Thank you for agreeing to speak with us. First of all, let’s say I don’t have a product to sell, I just want to enter the Chinese market. In your opinion, what should my company do?
I get this question from time to time. Usually I tell people that it isn’t necessarily about the area your company specializes in, but more the way you address your idea, what your business model is and your approach to the market that determines if you will be successful in the end. There are some areas that the government has stated to be “sensitive” in the way that they wish to focus on solely Chinese technology. Energy is one of those areas, ICT is another one. Foreign companies will have a much harder time entering these markets compared to markets that aren’t a strategic priority for the government.
But if I have to recommend an area more suitable than others, I would look at some of the major issues China is facing today. One of these is pollution and China is desperately seeking new technology to help solve the problem. Take water as an example. In the North and especially in Denmark, we have lots of technologies to clean wastewater, improve water supply and clean polluted water. These are all areas with considerable potential in China.
Okay, so now I’ve decided upon an area for my company. But it is no secret that China is very different from the Northern countries when it comes to doing business. Is there any way to prepare for that?
Other than making it clear to yourself that it’s a very hard market to access, I don’t think you can prepare much from back home. It requires a long and hard pull, commitment and a good network here in China. One particularly challenging area is legislation. It changes much more frequently compared EU and other markets. Also, there are more grey areas that you need to know how to navigate and make sure to stay on the right side of the red tape at all times. Another major challenge is the competition. Chinese industry has developed tremendously in recent years and in some sectors such as consumer electronics are playing eye to eye with their western competitors. But China is also still full of copy cats and the legislation, especially the implementation, is not always supportive towards securing foreign brands agains these copy cats. Though, in this area we are also seeing positive, slow, but positive developments.

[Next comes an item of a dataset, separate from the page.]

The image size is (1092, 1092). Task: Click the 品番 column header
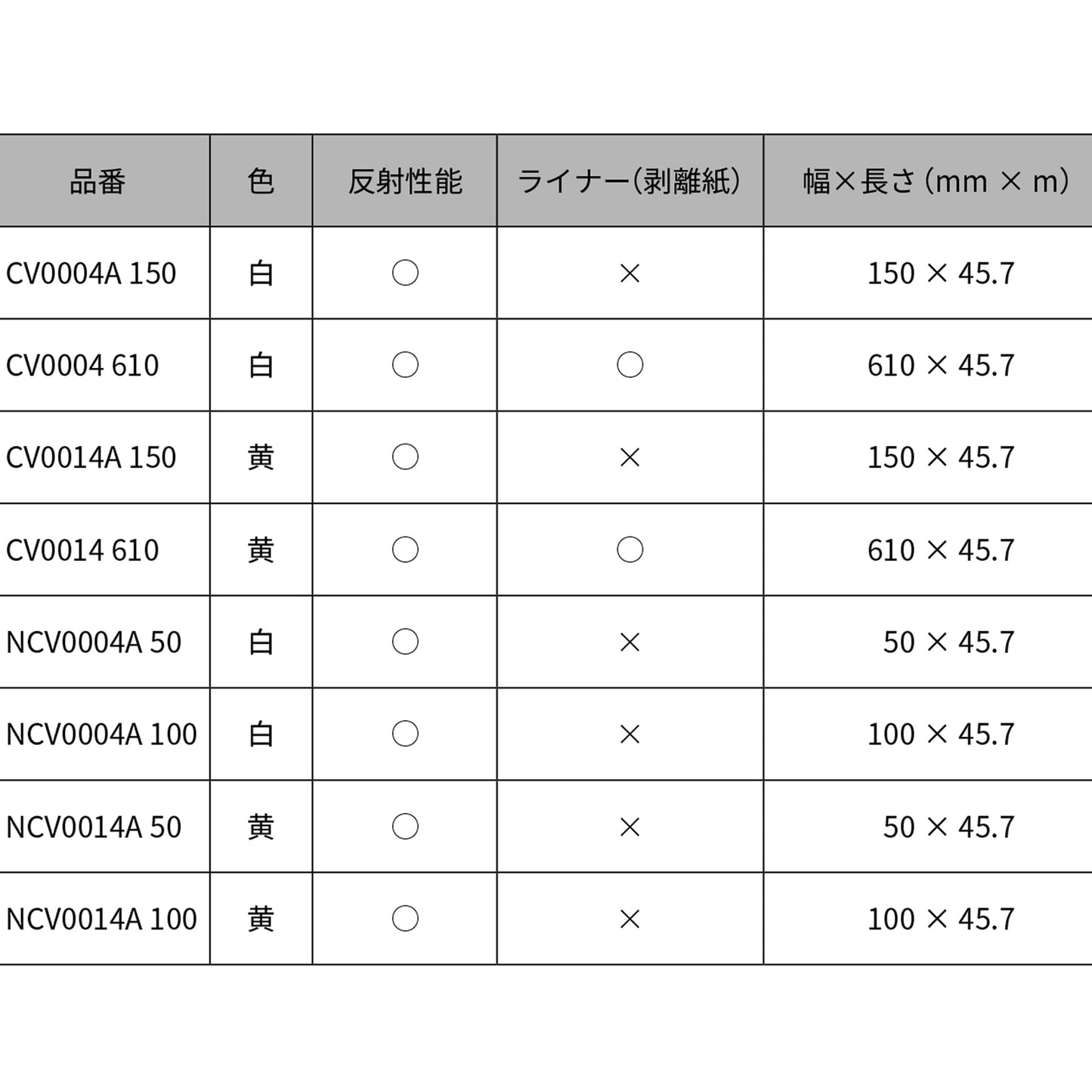tap(97, 181)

So how does the Chinese market differ from the EU or similar markets?
To understand the situation in China, it is helpful to compare with the pharmaceutical industry in Denmark. Pharmaceuticals are a highly regulated area in Denmark and so companies in this sector must have close contact to the government to understand and adapt to changing regulations. In China, the situation is similar – almost no matter which sector you are in. For smalle companies, government contact and relations may not be that important but as soon as you reach a certain size government relations quickly turns into one of the most important management responsibilities. Basically, it is crucial to your success that you understand how to properly interact with authorities and how to build and use your network towards this end.
And how does one go about doing that?
That’s one of the things Danish Innovation Centre Shanghai can help with. One of our tasks is to assist Danish companies meet the right people – in government, potential partners, investors or even universities that can supply specialist or provide future employees. We do this on a case by case basis but of course also have a range of more or less standardised products on offer such as our innovation camps which is a deep dive into a specific sector or specific eco-system. Late last year, we did a camp focusing on automation and this year we expect to organise camps focusing on China’s FinTech industry and its Creative Economy industry. Still, however, we always underline that one camp is not enough and that the chinese market requires a long term commitment. It’s hard work. Really hard work. But if you succeed, the reward is also potentially much higher.